Task input:
--*--
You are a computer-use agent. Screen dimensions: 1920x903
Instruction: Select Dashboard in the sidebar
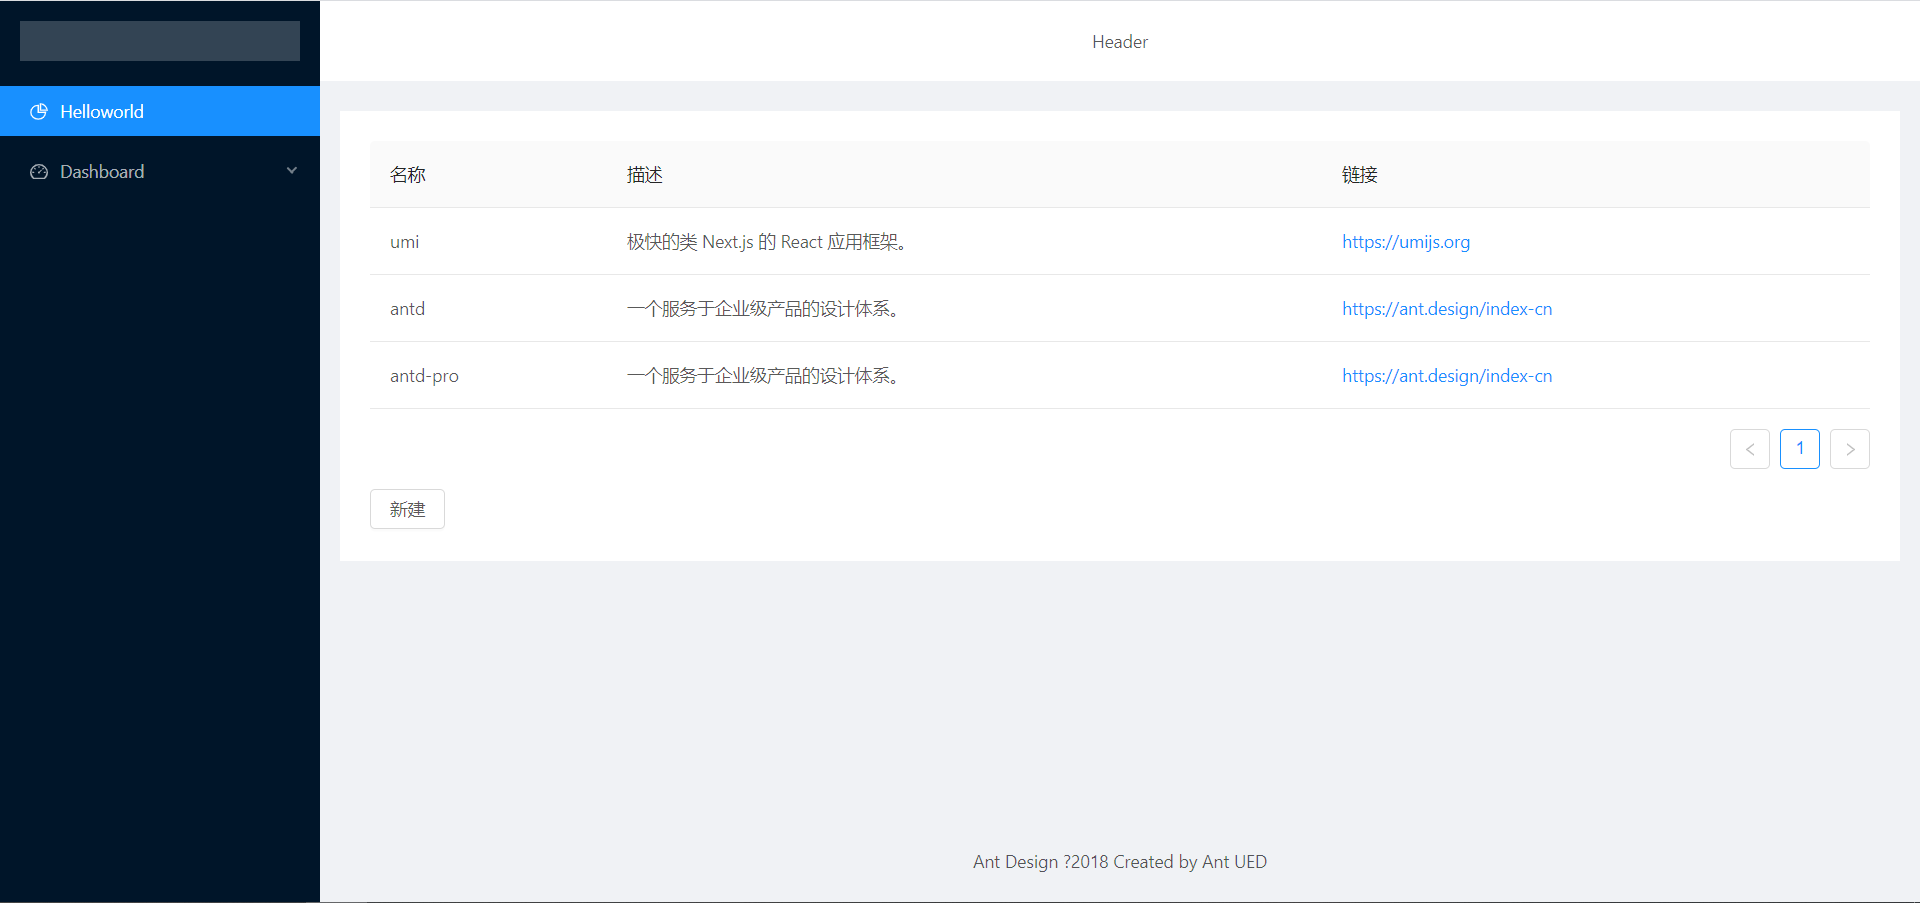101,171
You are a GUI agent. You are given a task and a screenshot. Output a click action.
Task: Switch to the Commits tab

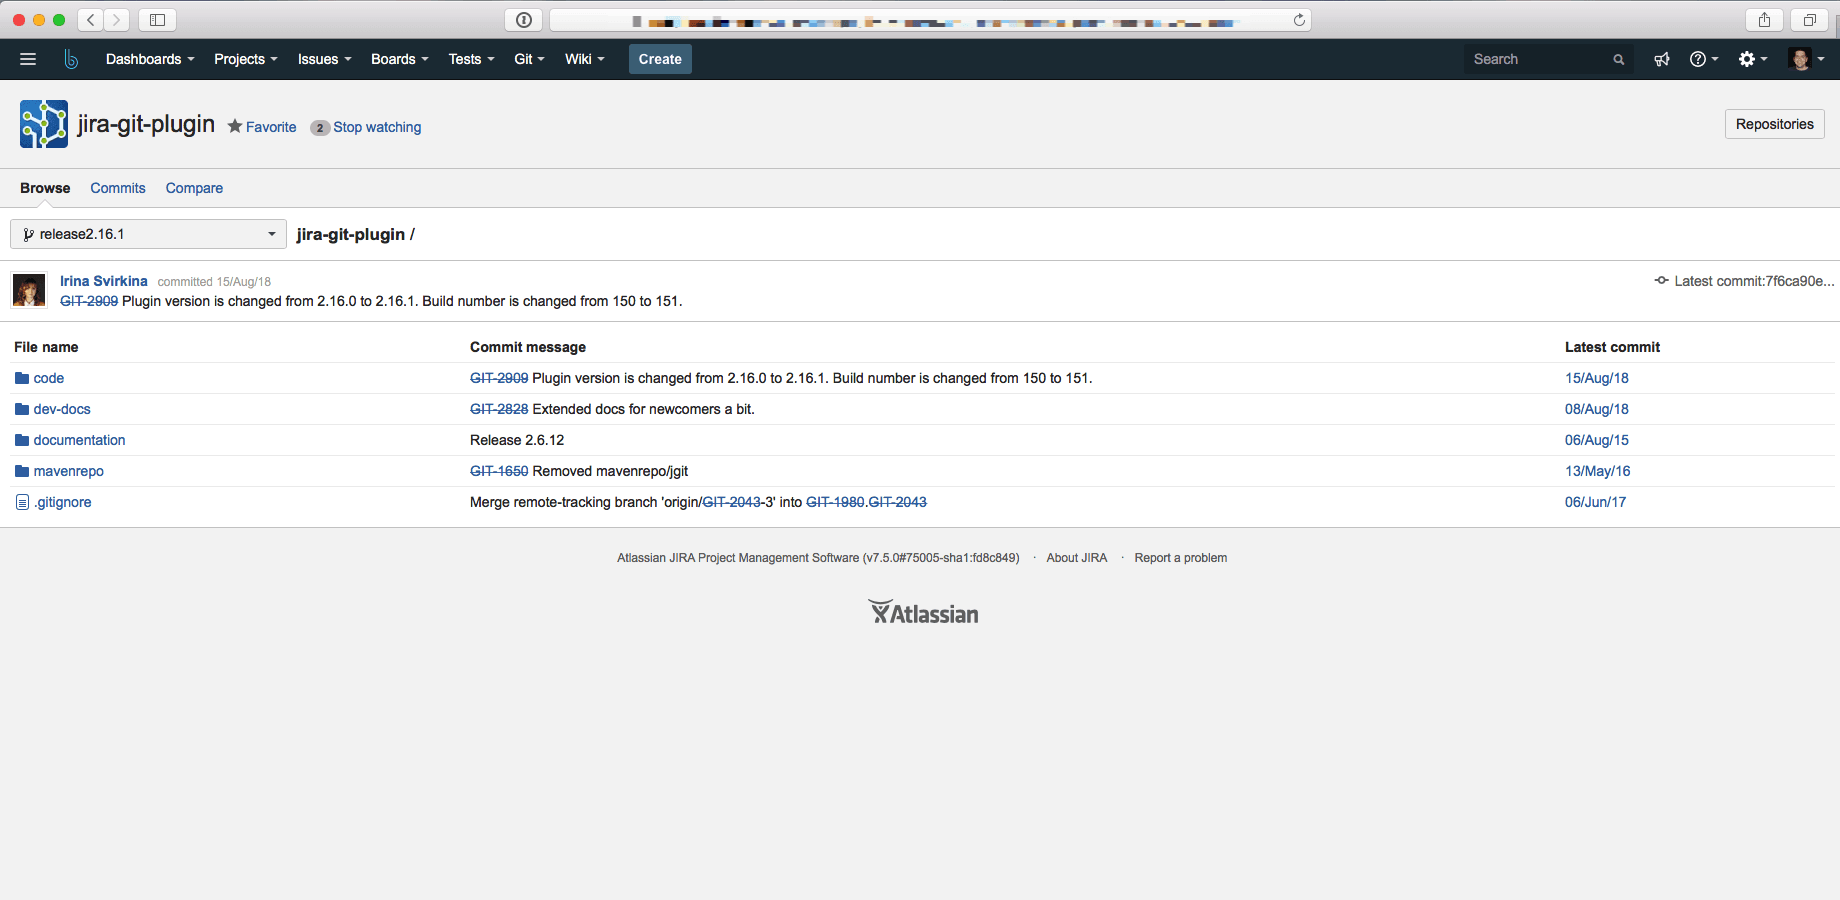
--*--
The answer must be the full listing above, copied exactly, with no pictures in it.

Solution to the problem:
You are a computer-use agent. Screen dimensions: 1920x903
Instruction: Select Dashboard in the sidebar
101,171
You are a GUI agent. You are given a task and a screenshot. Output a click action.
Task: Switch to the Commits tab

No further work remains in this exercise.